Final Phase: Fermilab's Collider Detectors Hit the Home Stretch -- Really!
by Judy Jackson
Fermilab today is a laboratory poised on the brink of the greatest physics run of its life. The trouble is, the brink keeps moving.
When Collider Run II begins, Fermilab's Tevatron, the world's highest-energy accelerator, souped up with the brand-new Main Injector, will produce more data about more particle collisions at the energy frontier than ever before in the history of particle physics. There is every reason to believe that in those data lie discoveries that will change the way we think about the fundamental nature of matter. There is nothing that Fermilab, the physicists who use Fermilab and the agencies that fund Fermilab want more than to get started on the new collider run. Yet the beginning of Collider Run II at the Tevatron sometimes seems exasperatingly hard to attain.
Although the earliest "baseline" plans called for Run II to begin in 1999, more recently Fermilab had announced that Run II would begin with the new millennium, in 2000. Hitting the year-2000 Run II target meant building the new Main Injector accelerator and Antiproton Recycler, reconfiguring the Tevatron and Antiproton Source, and commissioning the resulting new accelerator complex.
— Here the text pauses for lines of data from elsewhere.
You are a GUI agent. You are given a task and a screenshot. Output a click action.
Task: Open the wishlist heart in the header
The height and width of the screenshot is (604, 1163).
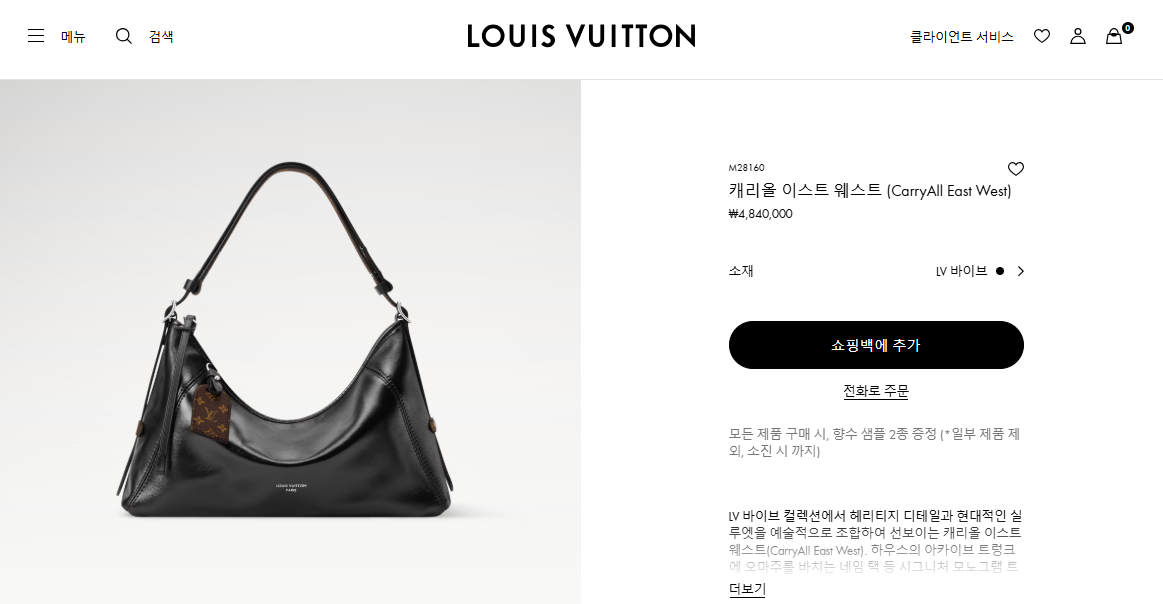pyautogui.click(x=1042, y=36)
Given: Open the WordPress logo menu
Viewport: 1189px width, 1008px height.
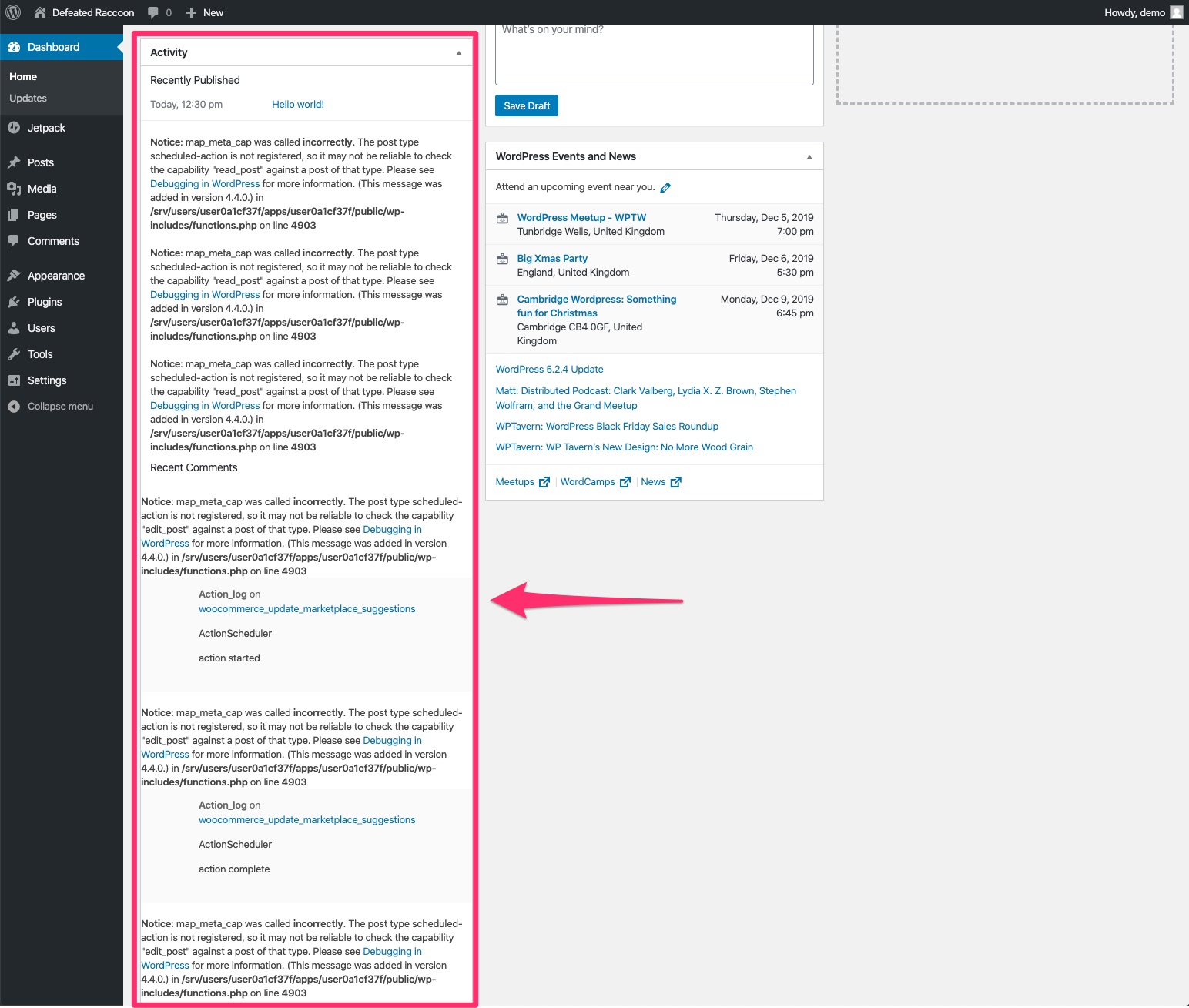Looking at the screenshot, I should [12, 12].
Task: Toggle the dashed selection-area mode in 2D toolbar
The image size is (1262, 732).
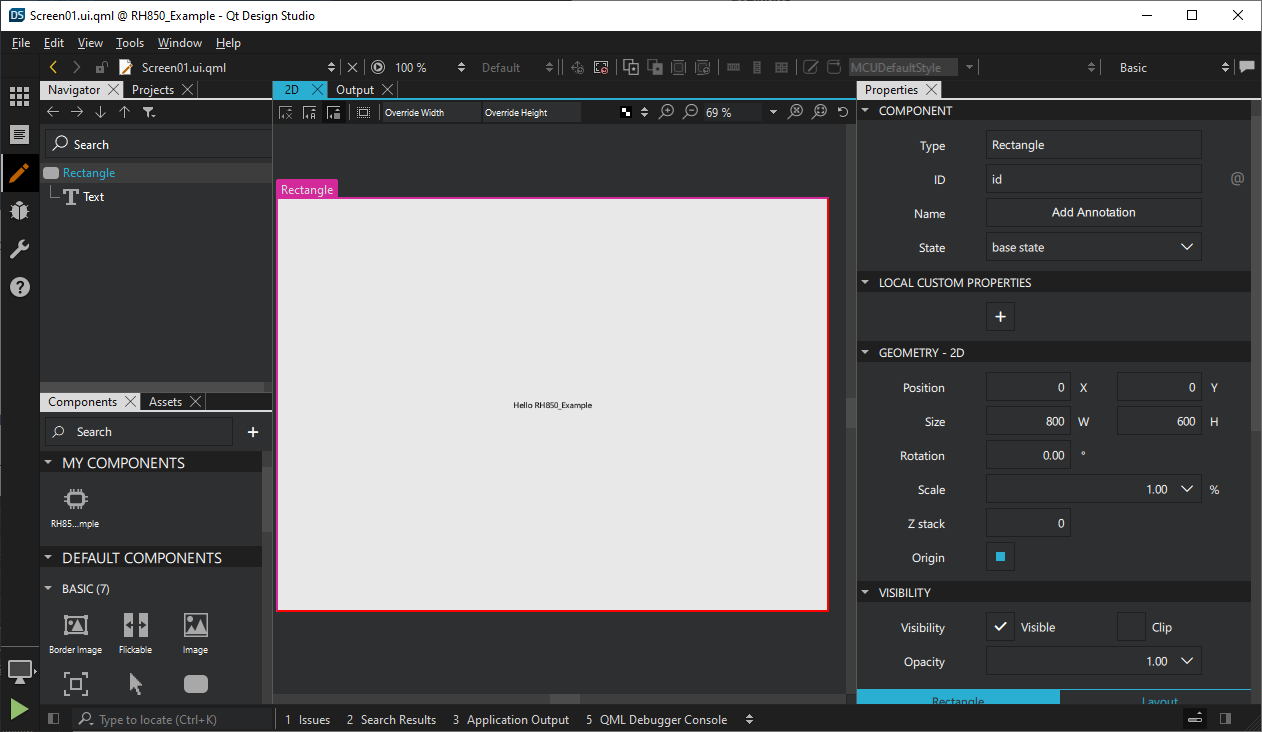Action: [363, 112]
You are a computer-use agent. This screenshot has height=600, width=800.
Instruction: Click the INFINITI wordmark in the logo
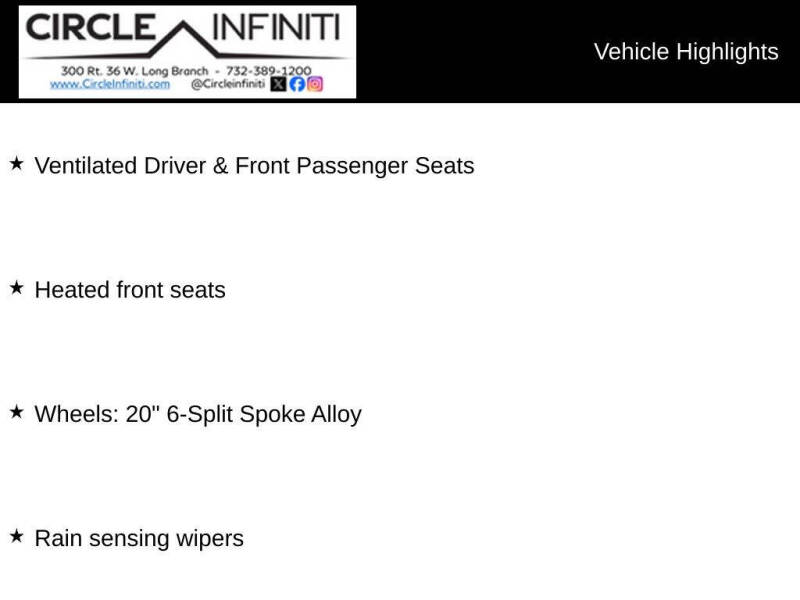click(x=276, y=28)
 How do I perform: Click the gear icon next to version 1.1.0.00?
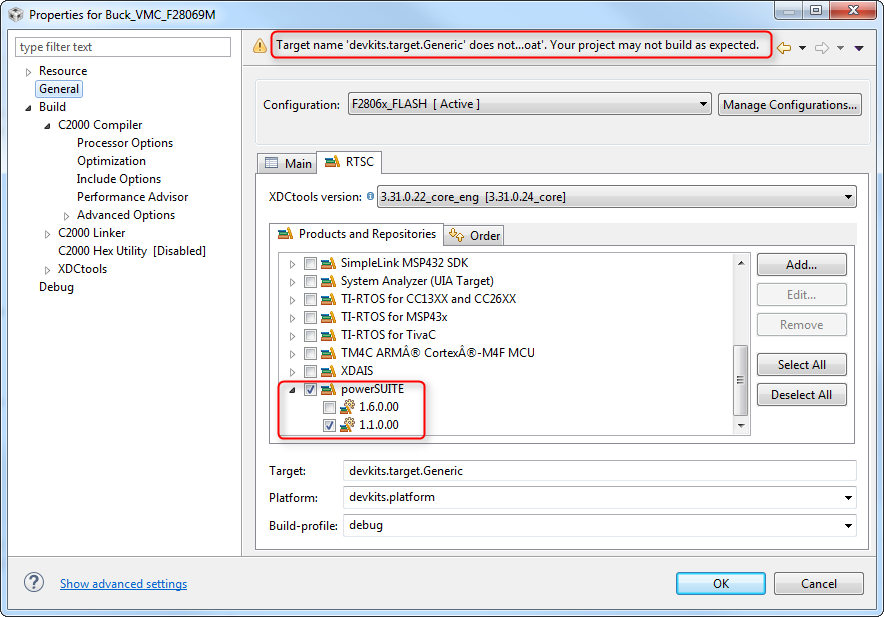(345, 425)
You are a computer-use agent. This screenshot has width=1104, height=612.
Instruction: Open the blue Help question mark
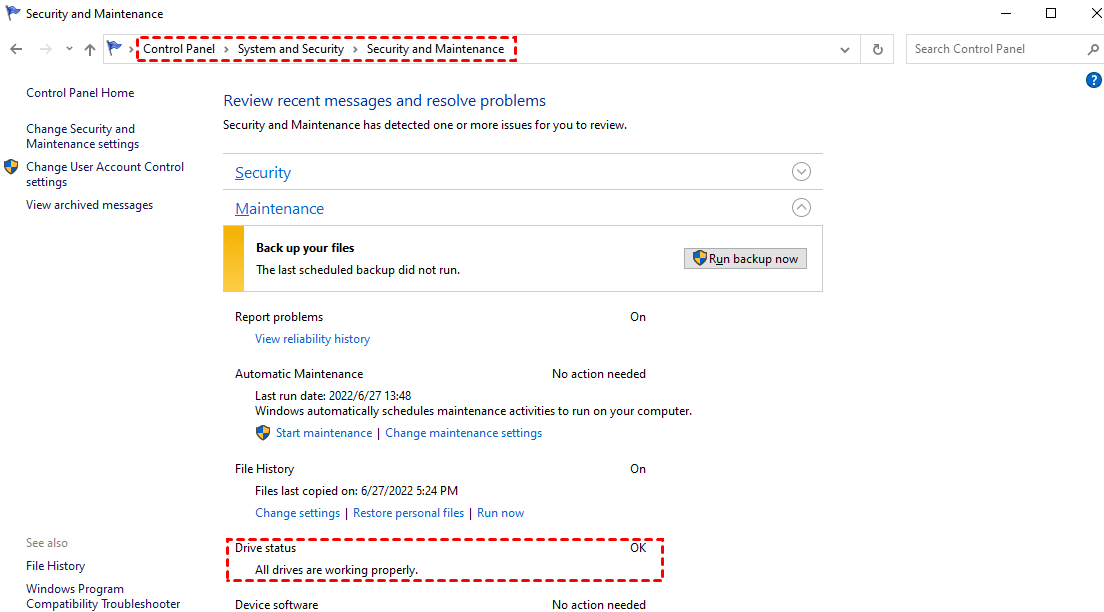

It also required completing two massive upgrades of Fermilab's collider detectors, CDF and DZero, totally reinvented from their Run I configurations to handle two inverse femtobarns of data from the collider, 20 times more than in Run I. The Main Injector is finished, but completing and commissioning the new accelerator system will take until September 2000. And in September 1999 the detector collaborations broke the news that they would not be ready for full-fledged operation until early 2001.
With so much riding on the Run II start date, what accounts for the detectors' schedule slip? And, perhaps more significant, what now leads Fermilab's management and the collaborations themselves to believe that the current schedule is one they can--no kidding--really achieve?
Collaborators and lab management largely agree on the reasons for the detectors' schedule slip. The upgrades, all acknowledge, are extraordinarily challenging projects that force detector technology to unprecedented new levels. They incorporate unique, new, one-of-a kind systems, each requiring extensive R&D efforts that make it extremely difficult to set realistic schedules in the projects' early stages. They require components that vendors have never built before, manufactured to unheard-of standards of precision. Often suppliers overestimate their capability to produce components and underestimate the time it will take. Other Fermilab commitments--finishing Run I, building the Main Injector, and other projects--competed for scarce manpower and funding. The funding for the detectors felt the overall squeeze on the U.S. high-energy physics budget. Project management structures had to adjust to project realities. And, perhaps most fundamentally, the long-held Fermilab practice of basing schedules on the most optimistic possible assumptions resulted in timetables that were not grounded in realistic assessments by those closest to the work.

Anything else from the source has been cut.